Privacy-preserving in association rule mining using an improved discrete binary artificial bee colony
Introduction
Association rule mining aims to extract the correlations between different items in a transaction data (Agrawal, Imielinski, & Swami, 1993). Despite the benefits of association rule mining for businesses and organizations, it poses a major threat to privacy when data is shared (Amiri, 2007). In this situation, a data recipient can obtain sensitive information using data mining techniques. For instance, in the data outsourcing on the cloud, each data owner may not be willing to disclose their own private information to others during the cooperative data mining process (Wu et al., 2019). Thus, before releasing the data, sensitive information is protected through data perturbation. To protect the confidentiality of sensitive knowledge, some transactions are sanitized (Divanis & Verykios, 2010). This process is known as Association Rule Hiding (ARH) or data sanitization. There are two types of patterns in ARH problem: sensitive rules that are selected by the user and non-sensitive rules that are the remained rules. ARH is performed by decreasing the support/confidence level of the sensitive rules below the thresholds. This process has some side effects on the non-sensitive rules so that the utility of the modified data is reduced (Telikani & Shahbahrami, 2017). An optima ARH solution should hide all sensitive association rules with minimum side effects (Telikani & Shahbahrami, 2015). Therefore, ARH is an NP-hard problem (Atallah, Bertino, Elmagarmid, Ibrahim & Verykios, 1999).
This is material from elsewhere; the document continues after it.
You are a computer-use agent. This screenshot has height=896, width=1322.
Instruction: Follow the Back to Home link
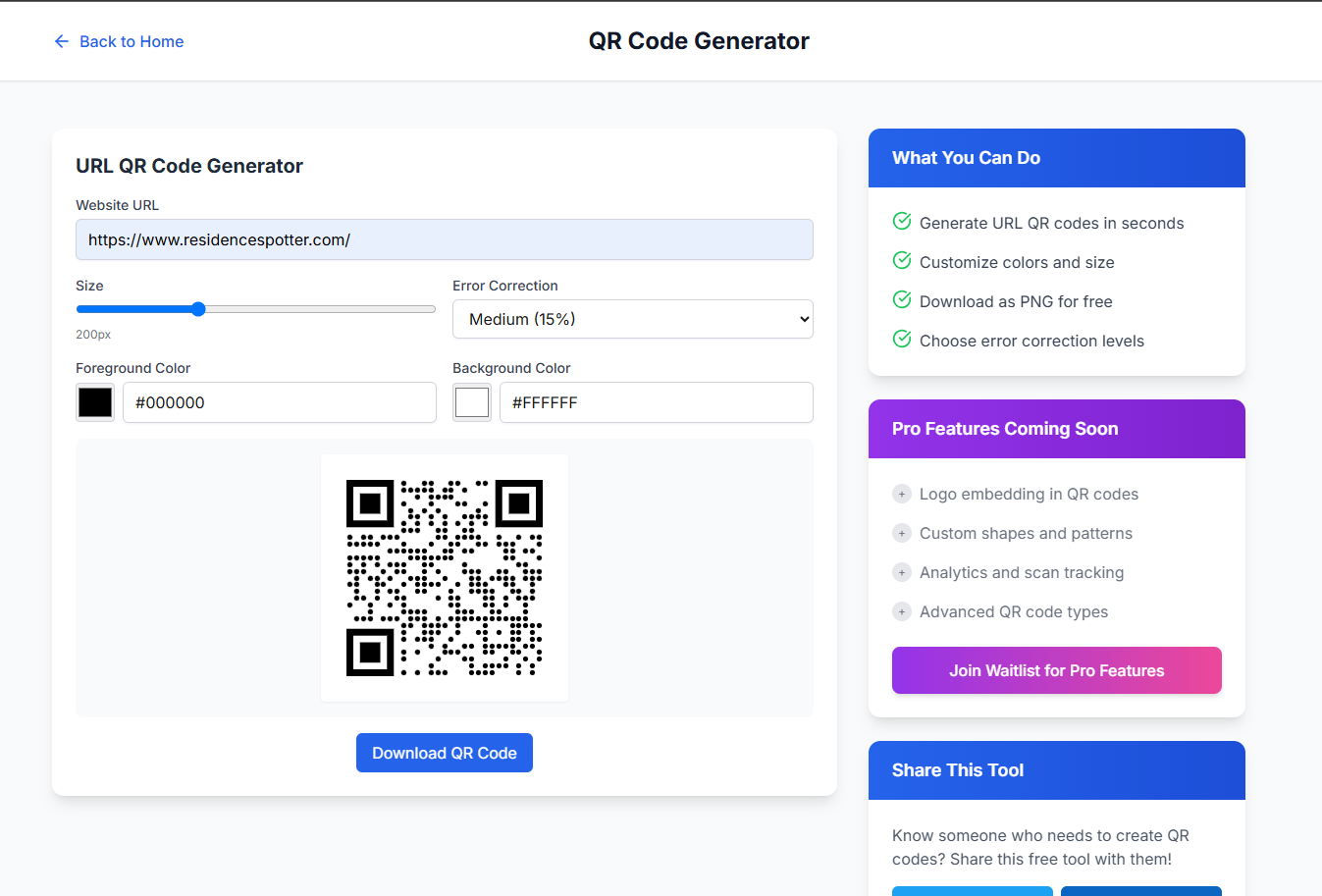pyautogui.click(x=132, y=41)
Evolutionary computation strategies are a new trend for ARH, in which the hiding problem is encoded to a population of solutions. Each solution includes a set of sensitive transactions required for sanitization. The fitness function is designed by considering the side effects of the sanitization process. Some evolutionary approaches such as GA (Lin, Hong, Yang & Wang, 2015), PSO (Lin et al., 2016), cuckoo search algorithm (Afshari, Dehkordi & Akbari, 2016), and ant colony system (Wu, Zhan & Lin, 2017) have been adopted. However, these approaches have three challenges: (1) they often converge to local minima due to the nature of their local decisions. Therefore, a global best solution cannot be found in the search space and inappropriate transactions are selected for sanitization. (2) The evolutionary ARH approaches have solely been developed for the itemset hiding, so that the side effects are maximized if they are applied to the rule hiding problem. (3) Long solutions are designed that poses a major challenge when faced with a large number of transactions, leading to efficiency reduction and low exploration.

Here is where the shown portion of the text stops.